This Map Shows The Wildfire Risks That Are Causing California’s Utilities To Cut Off Power
Parched conditions, high winds, and utilities’ fears about incurring huge liabilities have triggered widespread precautionary power outages.
Utilities in Northern and Southern California have cut power from hundreds of thousands of customers as strong winds and parched conditions created a high risk that overhead power lines would spark disastrous wildfires.
The map above shows the fire risk forecast for today and tomorrow from the US Forest Service’s Wildland Fire Assessment System. It will update with each new forecast.

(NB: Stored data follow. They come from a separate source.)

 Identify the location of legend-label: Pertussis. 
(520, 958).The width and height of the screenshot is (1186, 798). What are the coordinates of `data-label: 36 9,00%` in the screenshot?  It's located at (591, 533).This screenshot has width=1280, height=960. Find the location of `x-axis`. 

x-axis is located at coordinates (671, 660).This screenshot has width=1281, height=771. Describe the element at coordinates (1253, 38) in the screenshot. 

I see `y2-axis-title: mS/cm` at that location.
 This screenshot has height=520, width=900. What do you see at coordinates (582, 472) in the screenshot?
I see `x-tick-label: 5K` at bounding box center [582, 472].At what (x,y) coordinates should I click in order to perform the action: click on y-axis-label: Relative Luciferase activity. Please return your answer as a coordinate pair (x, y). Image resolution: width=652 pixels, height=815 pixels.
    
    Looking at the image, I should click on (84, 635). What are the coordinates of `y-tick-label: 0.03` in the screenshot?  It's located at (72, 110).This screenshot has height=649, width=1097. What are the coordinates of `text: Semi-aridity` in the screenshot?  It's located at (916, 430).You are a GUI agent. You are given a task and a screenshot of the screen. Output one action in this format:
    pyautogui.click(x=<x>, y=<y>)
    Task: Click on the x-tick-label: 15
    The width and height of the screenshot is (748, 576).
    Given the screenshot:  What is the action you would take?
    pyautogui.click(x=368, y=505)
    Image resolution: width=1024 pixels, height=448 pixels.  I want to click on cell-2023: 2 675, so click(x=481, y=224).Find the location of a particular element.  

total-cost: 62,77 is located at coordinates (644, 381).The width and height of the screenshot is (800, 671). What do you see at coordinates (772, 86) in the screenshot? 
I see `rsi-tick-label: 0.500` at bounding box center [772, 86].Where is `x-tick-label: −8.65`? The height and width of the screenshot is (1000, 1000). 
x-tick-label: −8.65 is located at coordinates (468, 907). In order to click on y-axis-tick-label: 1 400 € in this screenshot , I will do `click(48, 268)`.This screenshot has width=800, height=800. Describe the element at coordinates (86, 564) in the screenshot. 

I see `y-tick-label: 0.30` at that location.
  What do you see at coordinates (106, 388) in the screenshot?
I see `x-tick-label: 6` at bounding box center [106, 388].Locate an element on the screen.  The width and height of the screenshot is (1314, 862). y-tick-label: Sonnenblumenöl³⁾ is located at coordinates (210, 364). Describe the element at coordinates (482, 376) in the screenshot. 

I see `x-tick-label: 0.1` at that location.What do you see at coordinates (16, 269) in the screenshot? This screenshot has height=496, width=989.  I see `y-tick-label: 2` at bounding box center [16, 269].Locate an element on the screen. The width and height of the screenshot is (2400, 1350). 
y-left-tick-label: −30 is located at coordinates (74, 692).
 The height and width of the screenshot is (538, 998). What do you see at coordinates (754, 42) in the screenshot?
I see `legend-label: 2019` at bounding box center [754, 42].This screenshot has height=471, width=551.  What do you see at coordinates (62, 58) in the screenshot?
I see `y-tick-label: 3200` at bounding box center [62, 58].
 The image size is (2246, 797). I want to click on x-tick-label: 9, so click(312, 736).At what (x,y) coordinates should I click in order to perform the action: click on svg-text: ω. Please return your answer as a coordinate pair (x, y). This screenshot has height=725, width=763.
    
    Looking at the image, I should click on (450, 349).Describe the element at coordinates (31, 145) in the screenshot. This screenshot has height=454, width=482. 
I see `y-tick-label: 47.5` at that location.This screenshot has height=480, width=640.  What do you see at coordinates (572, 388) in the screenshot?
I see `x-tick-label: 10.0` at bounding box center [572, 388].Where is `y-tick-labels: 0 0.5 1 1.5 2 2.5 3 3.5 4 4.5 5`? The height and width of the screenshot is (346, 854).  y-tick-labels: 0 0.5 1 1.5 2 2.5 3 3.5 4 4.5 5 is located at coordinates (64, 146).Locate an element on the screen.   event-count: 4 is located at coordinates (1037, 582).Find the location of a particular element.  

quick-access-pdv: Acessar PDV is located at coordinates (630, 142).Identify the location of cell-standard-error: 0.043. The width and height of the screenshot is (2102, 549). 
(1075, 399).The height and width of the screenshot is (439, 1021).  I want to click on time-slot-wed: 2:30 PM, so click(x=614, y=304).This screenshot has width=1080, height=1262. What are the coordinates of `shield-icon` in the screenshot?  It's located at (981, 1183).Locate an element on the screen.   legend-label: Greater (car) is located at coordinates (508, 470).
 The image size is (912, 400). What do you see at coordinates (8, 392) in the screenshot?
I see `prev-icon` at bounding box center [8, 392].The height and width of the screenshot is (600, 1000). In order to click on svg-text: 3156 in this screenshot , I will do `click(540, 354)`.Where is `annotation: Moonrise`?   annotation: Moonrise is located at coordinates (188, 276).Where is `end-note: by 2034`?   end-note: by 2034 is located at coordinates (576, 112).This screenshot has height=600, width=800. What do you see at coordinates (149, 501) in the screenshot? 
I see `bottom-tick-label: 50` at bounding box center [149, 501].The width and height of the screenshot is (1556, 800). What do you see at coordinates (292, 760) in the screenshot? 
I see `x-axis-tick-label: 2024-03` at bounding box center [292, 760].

The state’s largest utility, Pacific Gas & Electric (PG&E), which serves Central and Northern California, started pulling the plug on hundreds of thousands of customers on Wednesday, with the weather forecast predicting high winds blowing from inland areas toward the coast.
More than 730,000 customers had their power cut, but PG&E said on Thursday morning that it had restored service to about 127,000. (PG&E estimates that each customer corresponds to about three people, so the number of people still without power could be more than 1.8 million.)
The sudden outages caused concern for people who need power for medical reasons, apparently catching some public officials by surprise.
PG&E has warned that some customers could be without power for up to five days.
“Weather conditions have improved and PG&E crews are now conducting safety patrols and inspections where power had been turned off for safety,” according to a statement posted on PG&E's website on Thursday morning. “Crews will ensure transmission and distribution lines are free of damage and safe to energize before power can be restored. Inspections will take place during daylight hours.”
PG&E filed for bankruptcy in January, in the face of legal claims running into billions of dollars after its power lines were found to have triggered the November 2018 Camp Fire, which devastated the town of Paradise. That fire killed 85 people and destroyed almost 19,000 buildings. It was the deadliest wildfire in state history.
On Thursday morning, Southern California Edison also began cutting power to parts of Los Angeles, San Bernardino, and Ventura counties.